With the boxing world at a standstill due to the coronavirus pandemic, CEO Bob Arum and Top Rank have turned their attention to staging smaller cards that would not involve a live audience.
At this point, the question is where and how.
“What we’re doing is looking at facilities, including our gym, where the guys would have to train,” said Arum, whose company is in Las Vegas and has its own training venue. “You can’t have them in these old gyms because they can pick up the virus that way. But if you clean your gyms and you just let a limited number of people in to train, and then you bring everybody to the location, put them up in a hotel and keep testing them, you can get it done.
“We would sanitize the Top Rank gym, limit the availability to those in the program and bring everybody into Vegas. If the hotels aren’t open, rent them a facility to live in and get them ready when we do open up and we do the events with the testing and so forth, whether it’s in California, Nevada, Texas or Florida, any of those places. So we’re working on all of that, but again, it’s a work in progress because we’re flying blind.”
Earlier this week, Arum had publicly expressed interest in perhaps having fights in Florida, where WWE events were recently deemed “essential” by Gov. Ron DeSantis, who later added that the state is open to hosting any sporting events without fans.
Another option for Top Rank is the UFC APEX in Las Vegas, which opened last summer.

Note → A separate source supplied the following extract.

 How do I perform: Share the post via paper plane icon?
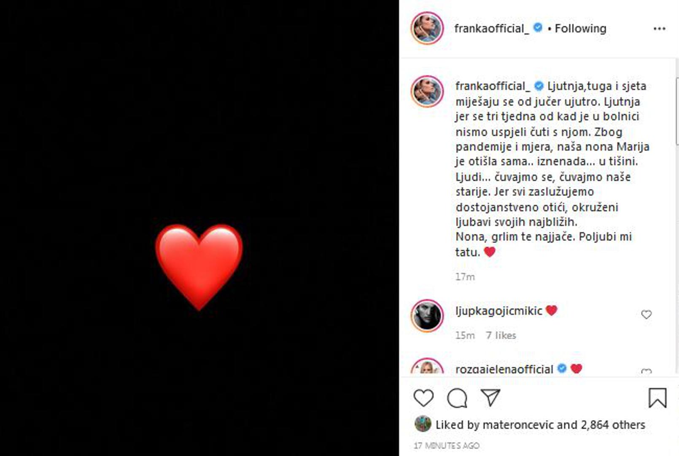pos(490,398)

It serves as the production facility for the UFC and has the capability of staging fights.
Top Rank president Todd duBoef, who has been in contact with the UFC for more than a month regarding the APEX, noted it will be “jurisdiction first, then venue,” when it comes to finding a landing spot for events.

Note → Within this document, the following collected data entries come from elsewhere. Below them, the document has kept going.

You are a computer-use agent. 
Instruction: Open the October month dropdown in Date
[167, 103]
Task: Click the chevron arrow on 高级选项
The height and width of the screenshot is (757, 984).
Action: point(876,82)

“So we really have to look at what the leadership of those states are going to be doing in terms of opening up and getting back to easing up the ‘stay at home’ orders and then opening up the states for business, in general,” he said.
“So I think you’ve got to look at the ‘hot’ states and assume they’re not going to be open for a while: New York, New Jersey, possibly California. Some of those hot states will probably take a longer period of time. But once states that are more amenable to hosting events are identified, we hone in on the leadership and the jurisdiction of them, then we can hone in on facilities, specifically.”
Arum admits they will be looking at how some of the other sports leagues proceed.
“We don’t have the expertise, nobody has expertise to see how this is going to work,” he said. “We have to take a lot of cues from entities that are better financed than we are and involved at the cutting edge, like the NBA, the NFL, and they would use our program, almost like a laboratory for them when they do roll out.”